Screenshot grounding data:
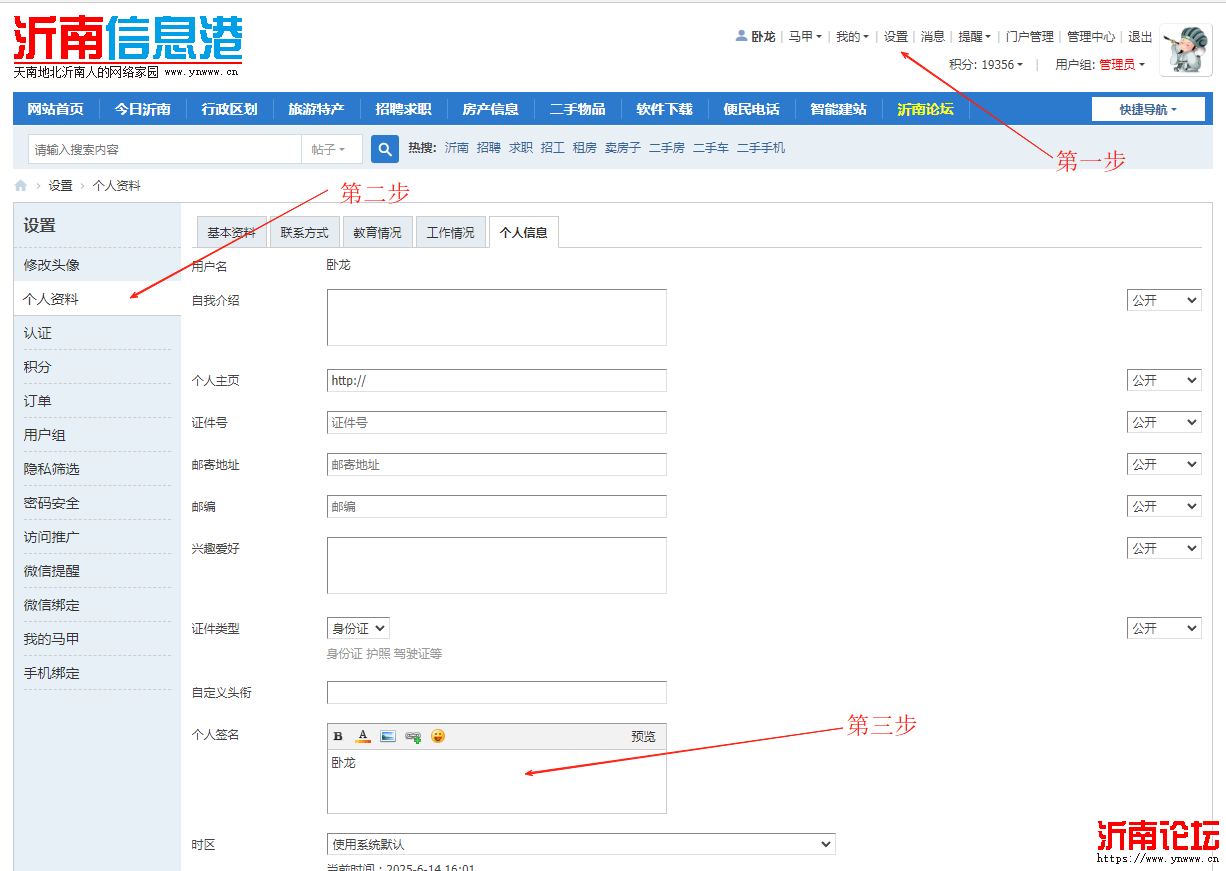1226x871 pixels.
Task: Click the insert image icon in signature editor
Action: click(387, 736)
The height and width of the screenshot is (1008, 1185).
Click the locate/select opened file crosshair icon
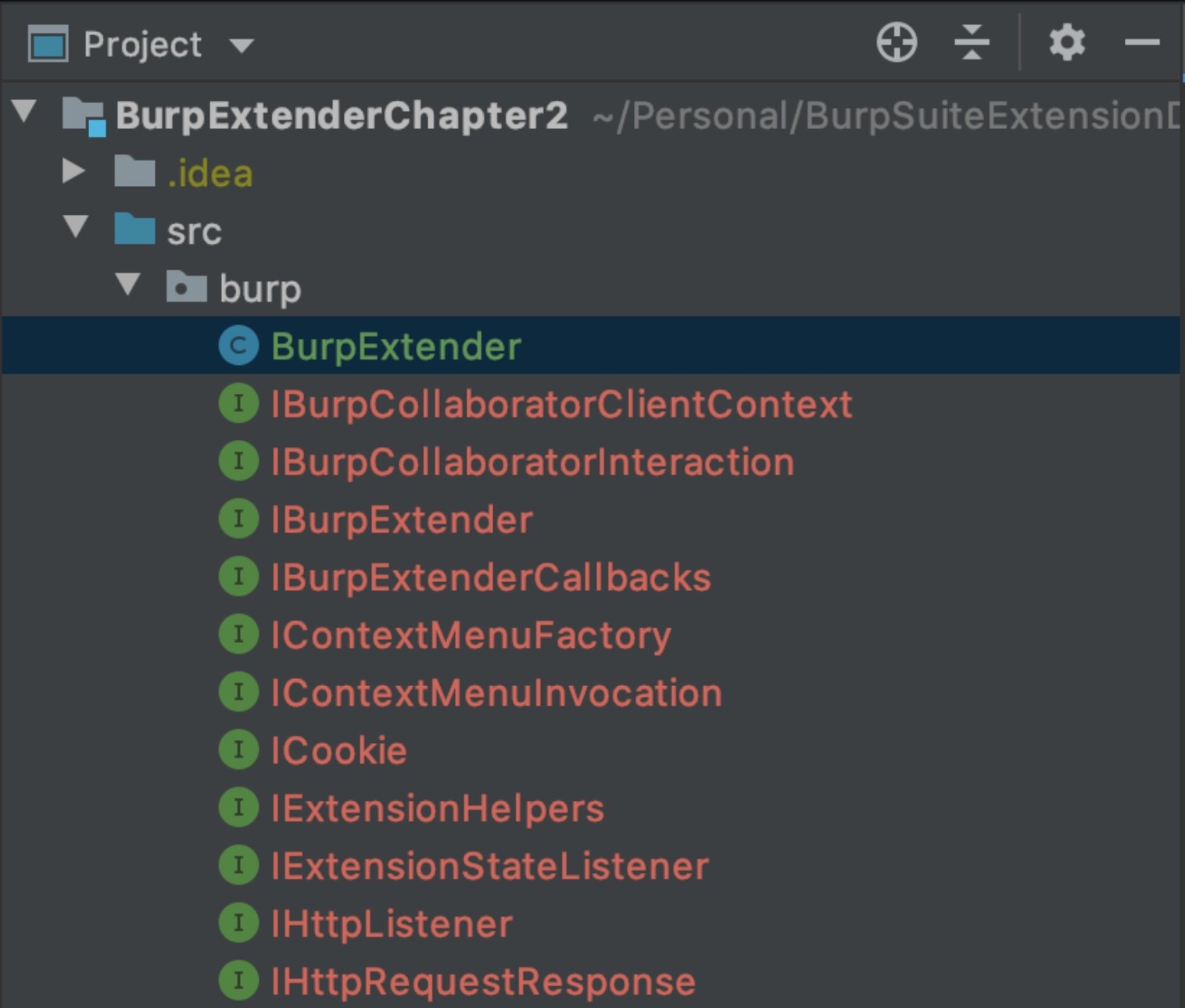(x=896, y=42)
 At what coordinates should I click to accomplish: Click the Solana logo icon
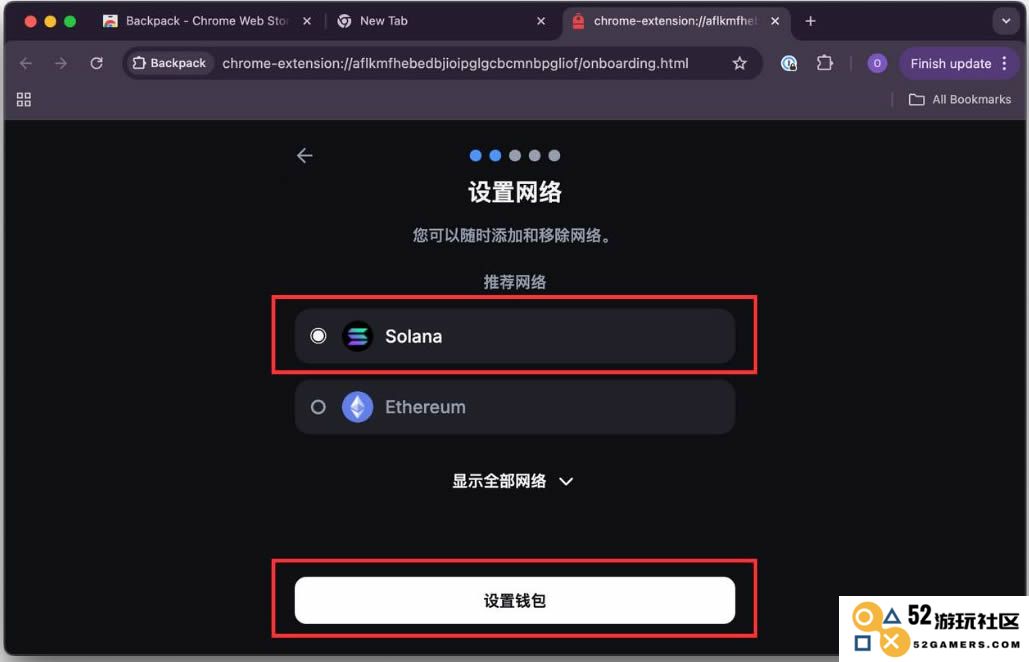358,336
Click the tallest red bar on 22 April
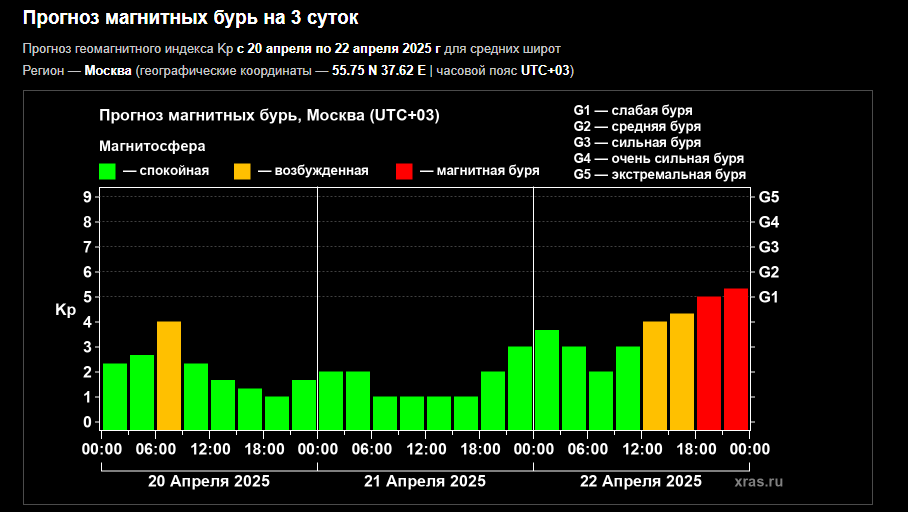The width and height of the screenshot is (908, 512). (736, 358)
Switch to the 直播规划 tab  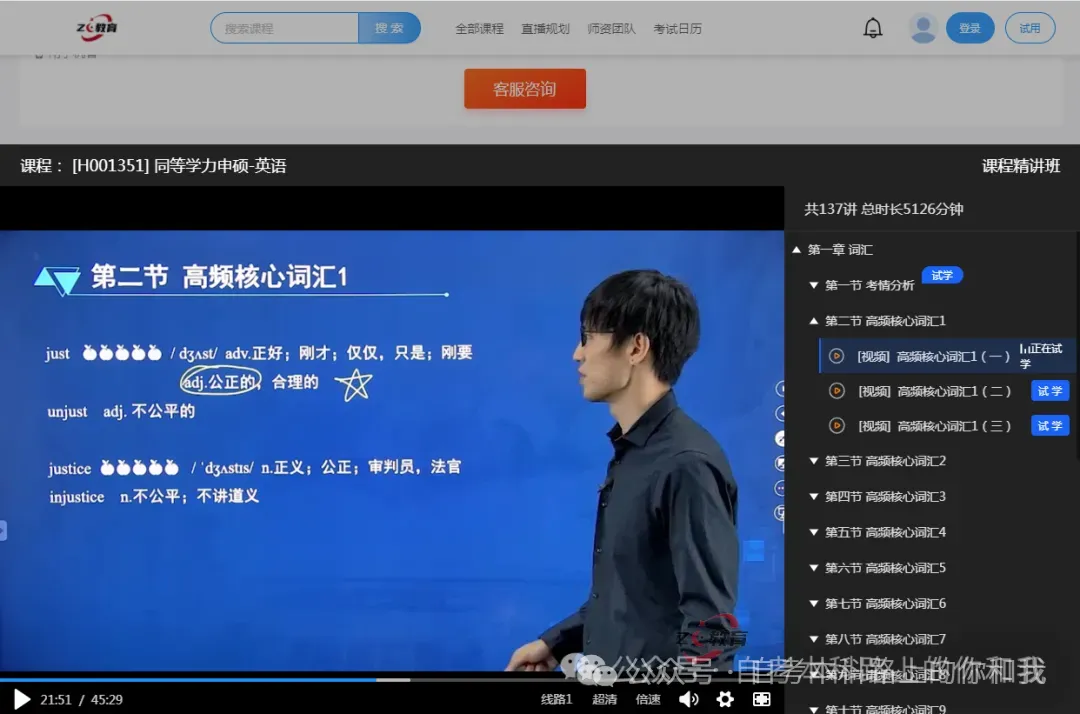(546, 28)
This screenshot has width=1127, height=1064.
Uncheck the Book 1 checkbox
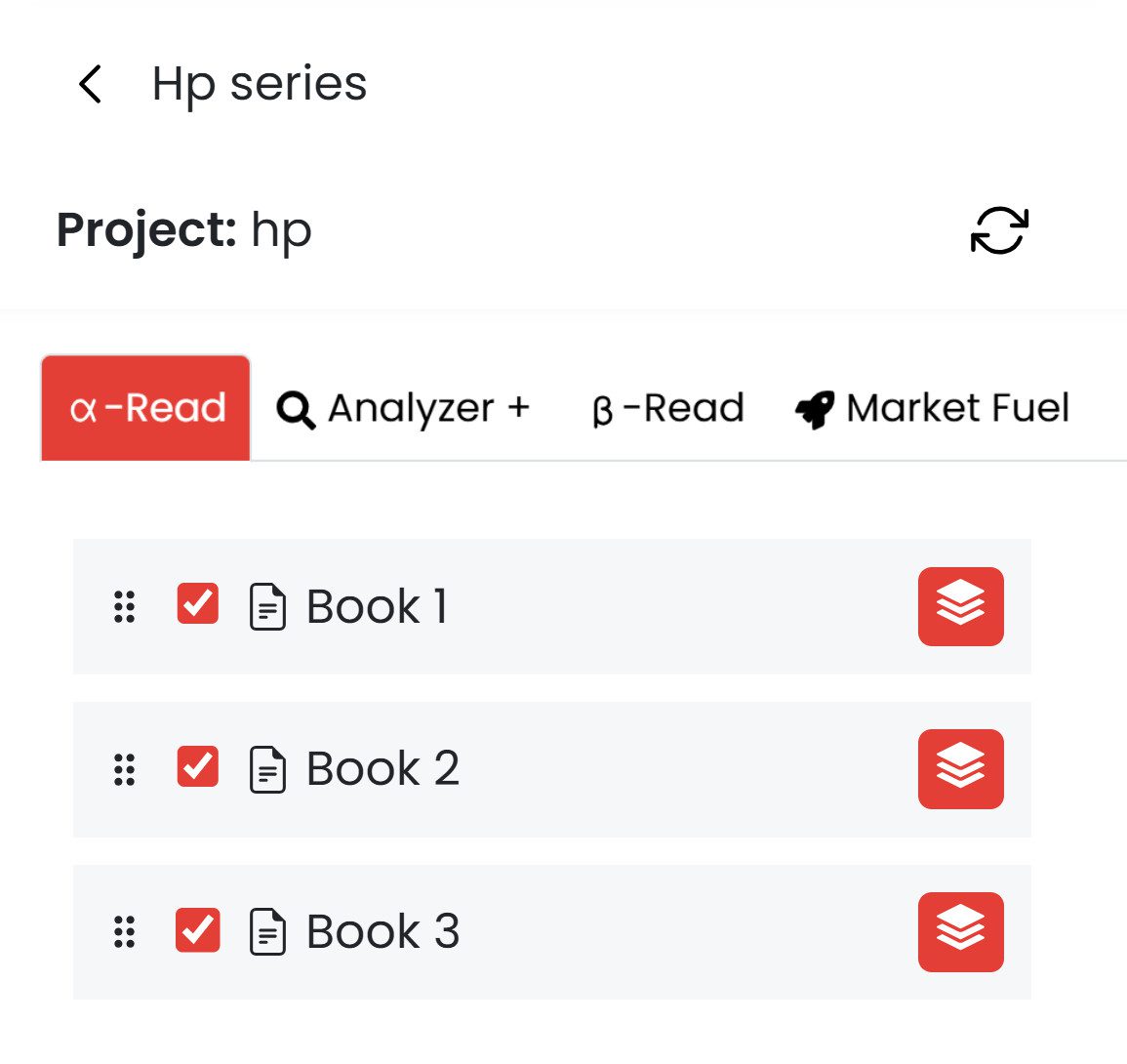(197, 604)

ASSIGNMENT: Exact copies of the lines from the one containing "This screenshot has width=1127, height=1064." through the end of the records above are required, with no pictures among them.

RESULT OF THE TASK:
This screenshot has width=1127, height=1064.
Uncheck the Book 1 checkbox
(197, 604)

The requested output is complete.